Quoted passage:
┌────────
Damage lingers from power crisis
By DON McINTOSH, Staff Reporter
Like a tornado, a crisis of skyrocketing electricity prices swept into the Western United States in the summer of 2000, hitting California with bankruptcies and blackouts, and Oregon and Washington with plant shutdowns and high unemployment. And like a tornado, the crisis vanished as mysteriously as it appeared. The price on the electricity wholesale market for 1 megawatt hour (equal to 1,000 kilowatt hours, the amount of energy a large household could use in a month) had gone from $29.31 in December 1999 to as high as $3,250 in December 2000. In April 2001 it was still at $313, but by September it fell to $25, and has stayed within a few dollars of that price since then.
Prices have stabilized for now. But the damage to the economy is lasting, and some utility-watchers say the same causes are in place for the crisis to recur.
The electricity price crisis had several immediate causes. Lower-than-normal rainfall (and the need to divert water to help threatened salmon species) reduced the supply of power Northwest hydro-generators could produce, and a rise in natural gas prices increased the price of power produced by gas-generators.
But in a more important sense, say some electricity experts, the price crisis was the product of a long-term change in electricity generation.
Marc Anderson, a manager at Pacificorp for 17 years, is now the government affairs manager for Electrical Workers Local 125, which represents utility industry electrical workers. He sees the crisis as a product of a switch to markets in the early 1990s.
Under the system in place the previous 40 years, all electricity was produced by regulated monopolies. These monopolies were required to provide power - on demand - to everyone in their jurisdictions. To make sure there was always enough power, analysts predicted growth in demand, and utilities built power plants to ensure sufficient supply. They were allowed to pass the costs of generation and of new plant construction on to consumers, plus whatever profit regulators determined was reasonable.
└────────
Work to do:
1: Decide whether each statement agrees with the power crisis article, answering yes or no and quoting the words that settle it: (a) The wholesale price for 1 megawatt hour was still $313 in April 2001. (b) Marc Anderson worked as a manager at Pacificorp for 10 years. (c) Under the older system, utilities could pass the cost of building new plants on to consumers.
2: Continue the article on the power crisis, picking up right after its final sentence.

Entries on finding words and elements:
┌────────
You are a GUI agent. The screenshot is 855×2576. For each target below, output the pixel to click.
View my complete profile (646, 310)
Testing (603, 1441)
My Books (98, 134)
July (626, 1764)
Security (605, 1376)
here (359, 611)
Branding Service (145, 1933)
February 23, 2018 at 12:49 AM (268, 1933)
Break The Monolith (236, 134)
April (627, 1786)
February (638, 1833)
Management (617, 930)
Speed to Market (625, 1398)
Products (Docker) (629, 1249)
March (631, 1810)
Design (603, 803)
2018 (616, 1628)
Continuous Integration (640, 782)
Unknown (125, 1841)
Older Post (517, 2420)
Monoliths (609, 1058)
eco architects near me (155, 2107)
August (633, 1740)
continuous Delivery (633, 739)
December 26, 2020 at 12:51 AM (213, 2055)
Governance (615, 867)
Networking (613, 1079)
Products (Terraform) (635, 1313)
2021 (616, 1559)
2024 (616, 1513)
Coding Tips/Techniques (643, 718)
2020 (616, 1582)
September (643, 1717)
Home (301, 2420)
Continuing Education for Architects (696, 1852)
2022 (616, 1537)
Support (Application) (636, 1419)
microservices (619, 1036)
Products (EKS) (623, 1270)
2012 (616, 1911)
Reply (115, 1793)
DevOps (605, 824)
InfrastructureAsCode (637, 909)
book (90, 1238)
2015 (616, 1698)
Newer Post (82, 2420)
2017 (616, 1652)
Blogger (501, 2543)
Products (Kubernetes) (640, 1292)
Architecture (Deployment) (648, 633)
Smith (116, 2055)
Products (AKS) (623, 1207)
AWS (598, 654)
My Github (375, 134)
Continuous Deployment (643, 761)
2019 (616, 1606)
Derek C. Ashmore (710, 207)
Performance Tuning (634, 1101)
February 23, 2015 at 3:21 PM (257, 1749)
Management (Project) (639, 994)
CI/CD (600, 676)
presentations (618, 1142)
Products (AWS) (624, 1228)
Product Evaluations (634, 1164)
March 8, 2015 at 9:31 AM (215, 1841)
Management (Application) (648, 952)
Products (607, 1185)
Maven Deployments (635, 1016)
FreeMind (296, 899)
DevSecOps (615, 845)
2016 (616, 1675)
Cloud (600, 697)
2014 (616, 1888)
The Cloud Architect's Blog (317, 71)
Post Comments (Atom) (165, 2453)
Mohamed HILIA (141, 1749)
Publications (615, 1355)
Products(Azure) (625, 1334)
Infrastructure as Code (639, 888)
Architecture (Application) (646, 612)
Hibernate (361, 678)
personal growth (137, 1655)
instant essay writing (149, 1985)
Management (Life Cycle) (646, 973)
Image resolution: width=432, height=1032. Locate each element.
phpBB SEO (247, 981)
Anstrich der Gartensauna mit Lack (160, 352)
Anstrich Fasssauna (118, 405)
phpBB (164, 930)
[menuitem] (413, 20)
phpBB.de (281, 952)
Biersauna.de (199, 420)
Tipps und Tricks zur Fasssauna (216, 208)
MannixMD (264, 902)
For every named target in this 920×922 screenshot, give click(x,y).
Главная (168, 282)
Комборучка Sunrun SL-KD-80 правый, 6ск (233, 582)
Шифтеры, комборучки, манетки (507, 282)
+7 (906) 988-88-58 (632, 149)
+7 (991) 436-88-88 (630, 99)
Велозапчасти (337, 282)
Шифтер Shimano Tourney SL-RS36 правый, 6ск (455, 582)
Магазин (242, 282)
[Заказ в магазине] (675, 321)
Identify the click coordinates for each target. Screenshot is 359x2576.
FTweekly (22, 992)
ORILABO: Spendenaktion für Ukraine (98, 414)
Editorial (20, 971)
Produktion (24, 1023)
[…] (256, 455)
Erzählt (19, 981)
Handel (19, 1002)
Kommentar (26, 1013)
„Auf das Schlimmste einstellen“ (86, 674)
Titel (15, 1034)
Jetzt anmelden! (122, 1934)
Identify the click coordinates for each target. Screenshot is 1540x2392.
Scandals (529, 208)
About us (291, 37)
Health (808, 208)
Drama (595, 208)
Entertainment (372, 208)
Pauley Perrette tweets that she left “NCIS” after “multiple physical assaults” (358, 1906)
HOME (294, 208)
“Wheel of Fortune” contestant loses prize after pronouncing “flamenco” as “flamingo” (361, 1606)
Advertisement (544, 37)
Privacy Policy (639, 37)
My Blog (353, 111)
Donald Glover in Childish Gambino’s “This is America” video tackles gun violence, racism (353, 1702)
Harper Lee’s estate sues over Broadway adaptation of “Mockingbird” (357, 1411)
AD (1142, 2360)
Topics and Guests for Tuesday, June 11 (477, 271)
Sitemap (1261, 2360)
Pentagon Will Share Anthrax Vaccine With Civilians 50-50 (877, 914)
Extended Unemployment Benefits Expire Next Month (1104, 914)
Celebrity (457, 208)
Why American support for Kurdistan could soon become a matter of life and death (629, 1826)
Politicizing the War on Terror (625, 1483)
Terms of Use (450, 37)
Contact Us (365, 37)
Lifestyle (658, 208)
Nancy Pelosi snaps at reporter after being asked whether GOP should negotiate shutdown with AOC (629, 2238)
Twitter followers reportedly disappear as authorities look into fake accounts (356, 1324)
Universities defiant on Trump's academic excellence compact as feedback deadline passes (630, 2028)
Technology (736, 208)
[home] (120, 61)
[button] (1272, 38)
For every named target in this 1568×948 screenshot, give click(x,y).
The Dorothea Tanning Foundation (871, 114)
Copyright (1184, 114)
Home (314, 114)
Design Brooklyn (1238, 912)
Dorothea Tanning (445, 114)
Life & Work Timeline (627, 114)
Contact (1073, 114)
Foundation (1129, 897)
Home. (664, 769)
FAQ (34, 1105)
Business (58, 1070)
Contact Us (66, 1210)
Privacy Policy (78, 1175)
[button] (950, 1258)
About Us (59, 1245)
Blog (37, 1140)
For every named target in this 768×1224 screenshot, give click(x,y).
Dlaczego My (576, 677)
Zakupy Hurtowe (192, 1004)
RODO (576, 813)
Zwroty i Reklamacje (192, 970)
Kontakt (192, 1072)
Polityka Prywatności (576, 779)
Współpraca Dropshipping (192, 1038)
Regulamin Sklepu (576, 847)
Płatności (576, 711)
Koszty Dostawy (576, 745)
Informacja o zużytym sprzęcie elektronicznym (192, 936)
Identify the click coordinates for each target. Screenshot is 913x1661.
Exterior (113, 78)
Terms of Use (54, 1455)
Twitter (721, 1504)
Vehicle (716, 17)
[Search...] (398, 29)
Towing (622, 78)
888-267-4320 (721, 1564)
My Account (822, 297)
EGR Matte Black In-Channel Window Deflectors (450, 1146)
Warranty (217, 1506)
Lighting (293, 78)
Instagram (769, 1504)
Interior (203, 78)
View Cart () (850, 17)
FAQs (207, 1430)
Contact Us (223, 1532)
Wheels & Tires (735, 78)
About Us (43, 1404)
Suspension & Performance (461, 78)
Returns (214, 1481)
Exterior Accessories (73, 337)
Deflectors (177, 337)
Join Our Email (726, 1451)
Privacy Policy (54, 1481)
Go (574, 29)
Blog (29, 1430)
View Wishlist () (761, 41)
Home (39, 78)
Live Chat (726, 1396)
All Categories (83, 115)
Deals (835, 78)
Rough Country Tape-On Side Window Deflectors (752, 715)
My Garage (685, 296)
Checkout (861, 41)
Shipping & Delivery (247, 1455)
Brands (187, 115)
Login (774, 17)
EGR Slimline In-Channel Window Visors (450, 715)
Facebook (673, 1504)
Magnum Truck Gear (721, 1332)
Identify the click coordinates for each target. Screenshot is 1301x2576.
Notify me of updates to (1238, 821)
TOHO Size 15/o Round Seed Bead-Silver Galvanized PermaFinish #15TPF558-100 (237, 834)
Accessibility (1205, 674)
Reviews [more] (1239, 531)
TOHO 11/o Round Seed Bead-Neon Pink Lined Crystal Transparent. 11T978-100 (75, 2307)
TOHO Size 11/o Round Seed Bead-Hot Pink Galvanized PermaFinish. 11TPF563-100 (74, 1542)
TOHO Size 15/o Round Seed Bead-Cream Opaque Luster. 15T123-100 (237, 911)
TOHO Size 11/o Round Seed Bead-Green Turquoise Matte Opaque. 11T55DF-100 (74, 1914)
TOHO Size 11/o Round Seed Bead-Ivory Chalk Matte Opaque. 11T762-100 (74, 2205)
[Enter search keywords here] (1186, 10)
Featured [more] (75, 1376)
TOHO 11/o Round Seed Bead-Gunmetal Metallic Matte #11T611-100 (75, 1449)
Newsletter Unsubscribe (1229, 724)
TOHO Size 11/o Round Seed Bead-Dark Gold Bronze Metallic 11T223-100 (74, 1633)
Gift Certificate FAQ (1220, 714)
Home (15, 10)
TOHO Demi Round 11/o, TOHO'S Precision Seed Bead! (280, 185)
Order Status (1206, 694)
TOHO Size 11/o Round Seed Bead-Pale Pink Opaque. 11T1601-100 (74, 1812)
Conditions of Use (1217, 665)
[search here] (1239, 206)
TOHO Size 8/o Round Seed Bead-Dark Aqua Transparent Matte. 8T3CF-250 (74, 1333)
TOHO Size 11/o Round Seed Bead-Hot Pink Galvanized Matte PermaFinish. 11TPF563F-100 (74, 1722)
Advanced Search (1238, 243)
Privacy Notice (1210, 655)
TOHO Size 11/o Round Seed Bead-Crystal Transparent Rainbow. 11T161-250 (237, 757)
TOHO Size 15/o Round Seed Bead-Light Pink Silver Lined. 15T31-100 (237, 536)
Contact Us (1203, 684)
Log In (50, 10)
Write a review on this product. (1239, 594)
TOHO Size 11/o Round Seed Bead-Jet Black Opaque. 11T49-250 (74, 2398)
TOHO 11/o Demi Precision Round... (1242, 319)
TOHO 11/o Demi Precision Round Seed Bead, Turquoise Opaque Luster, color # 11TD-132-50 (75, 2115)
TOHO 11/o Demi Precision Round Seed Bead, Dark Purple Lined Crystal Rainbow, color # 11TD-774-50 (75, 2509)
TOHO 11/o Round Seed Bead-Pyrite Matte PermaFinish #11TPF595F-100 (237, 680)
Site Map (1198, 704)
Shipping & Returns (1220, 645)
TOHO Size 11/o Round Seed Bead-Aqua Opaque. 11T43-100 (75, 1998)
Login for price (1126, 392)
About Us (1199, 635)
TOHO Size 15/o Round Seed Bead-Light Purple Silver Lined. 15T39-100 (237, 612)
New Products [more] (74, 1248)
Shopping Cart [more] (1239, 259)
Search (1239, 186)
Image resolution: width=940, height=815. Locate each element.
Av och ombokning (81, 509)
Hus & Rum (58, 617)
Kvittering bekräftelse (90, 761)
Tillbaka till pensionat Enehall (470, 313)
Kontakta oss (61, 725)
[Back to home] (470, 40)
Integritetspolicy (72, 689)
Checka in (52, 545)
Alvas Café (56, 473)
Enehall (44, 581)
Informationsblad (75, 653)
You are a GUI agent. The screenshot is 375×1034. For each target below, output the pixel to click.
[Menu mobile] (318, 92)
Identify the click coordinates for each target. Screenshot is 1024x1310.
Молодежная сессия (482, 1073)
└────────
Expected outputs:
1:
(a) Yes: "In April 2001 it was still at $313"
(b) No: "a manager at Pacificorp for 17 years"
(c) Yes: "They were allowed to pass the costs of generation and of new plant construction on to consumers"

2:
Occasionally, utilities worked out deals to trade small amounts of power during times of peak demand. One such arrangement balanced California's summer peak with the Northwest's winter peak, saving ratepayers in both areas money by avoiding the need to build new power plants.
This system began to change in 1992 with passage of the Energy Policy Act by Congress. Under that law, conceived of and promoted by the Enron Corporation, "independent power producers" would be allowed to produce power for sale in a newly created "wholesale market." And states would be encouraged to press ahead with experiments in deregulation. The theory was that consumers would see lower prices as the magic of free markets was applied to electricity production.
In practice, regulated monopoly utilities backed off from construction of new power plants, but there was no great price stimulus to convince other companies to make the massive investments required to construct power plants. While demand grew steadily, few new power plants were built, particularly in the Western United States.
Meanwhile, California passed a 1996 deregulation law that took the market logic to new extremes. Utilities were forced to sell off generation capacity to independent power producers, and then forbidden to buy power except through a new hour-by-hour power exchange where prices fluctuated dramatically.
The groundwork was set for a crisis.
It arrived in the summer of 2000 with a drought in the Pacific Northwest, and was exacerbated by the fall with mishaps and shutdowns of several California power plants.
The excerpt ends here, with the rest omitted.